Vous prenez le virus, y insérez CRISPR,
laissez le virus infecter la cellule.
Mais vous avez inséré le virus
et nous ignorons les effets à long terme.
CRISPR a également des effets secondaires,
un très faible pourcentage,
mais cela existe bien.
Que se passera-t-il au fil du temps ?
Ce ne sont pas des questions triviales,
des scientifiques essaient de les résoudre
et elles seront, on l'espère,
résolues un jour.
Mais ce n'est pas immédiat,
cela est loin d'être gagné.
Alors, est-ce vraiment simple ?
Si vous passez quelques années
à travailler sur un système précis,
oui.
L'autre problème
est que nous ne savons pas vraiment
comment réaliser une chose spécifique
en changeant des points précis du génome.

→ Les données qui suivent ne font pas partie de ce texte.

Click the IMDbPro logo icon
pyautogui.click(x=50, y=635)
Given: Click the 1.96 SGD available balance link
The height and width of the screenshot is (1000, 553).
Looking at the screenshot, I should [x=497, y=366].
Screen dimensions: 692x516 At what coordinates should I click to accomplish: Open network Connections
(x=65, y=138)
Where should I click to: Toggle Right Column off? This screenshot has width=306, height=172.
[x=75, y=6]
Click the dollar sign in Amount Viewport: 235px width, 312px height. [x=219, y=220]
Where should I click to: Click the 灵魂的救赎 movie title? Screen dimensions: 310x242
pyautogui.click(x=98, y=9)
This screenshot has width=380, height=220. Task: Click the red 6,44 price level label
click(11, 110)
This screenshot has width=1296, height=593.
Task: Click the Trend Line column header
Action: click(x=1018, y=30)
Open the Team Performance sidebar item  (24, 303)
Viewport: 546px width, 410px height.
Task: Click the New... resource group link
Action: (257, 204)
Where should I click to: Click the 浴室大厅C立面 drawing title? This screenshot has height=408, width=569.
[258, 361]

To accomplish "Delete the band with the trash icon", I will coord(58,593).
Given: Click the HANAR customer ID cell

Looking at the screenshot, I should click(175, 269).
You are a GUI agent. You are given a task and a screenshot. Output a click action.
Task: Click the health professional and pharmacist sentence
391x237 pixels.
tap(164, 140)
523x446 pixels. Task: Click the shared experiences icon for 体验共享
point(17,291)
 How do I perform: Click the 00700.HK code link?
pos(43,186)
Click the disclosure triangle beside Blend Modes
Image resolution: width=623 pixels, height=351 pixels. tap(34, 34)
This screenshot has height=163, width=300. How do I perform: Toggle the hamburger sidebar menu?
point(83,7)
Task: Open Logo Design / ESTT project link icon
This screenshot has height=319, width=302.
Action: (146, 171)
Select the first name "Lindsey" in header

Nous sommes loin de comprendre
comment, par exemple,
donner des ailes aux cochons.
Ou même rajouter une patte --
cela m'irait bien.
Cela serait plutôt cool.
Mais ce qu'il se passe,
c'est que CRISPR est utilisé
par des milliers de scientifiques
pour réaliser des travaux très importants
comme la création de meilleurs modèles
de maladies chez les animaux
ou des façons de produire
des produits chimiques utiles,
de manière industrielle,
ou même faire des recherches simples
sur ce que font les gènes.
C'est l'histoire de CRISPR
que nous devrions raconter
et je n'aime pas
les aspects plus tape-à-l’œil
qui noient tout cela.
Beaucoup de scientifiques ont travaillé
à la réalisation de CRISPR
et ce qui est intéressant
est le soutien de la société
envers ces scientifiques.
Pensez-y.
Nous avons une infrastructure permettant
à un certain pourcentage de personnes
de passer leur temps
à faire de la recherche.
Cela fait de nous tous
les inventeurs de CRISPR
et je dirais que cela fait de nous tous
des bergers de CRISPR.
Nous avons tous des responsabilités.
Je vous conseille de vraiment vous informer
sur ce genre de technologies
car seulement ainsi
pourrons-nous guider
le développement de ces technologies,
l'utilisation de ces technologies
et nous assurer, finalement,
que le résultat est positif --
pour la planète et pour nous.
Merci.
(Applaudissements)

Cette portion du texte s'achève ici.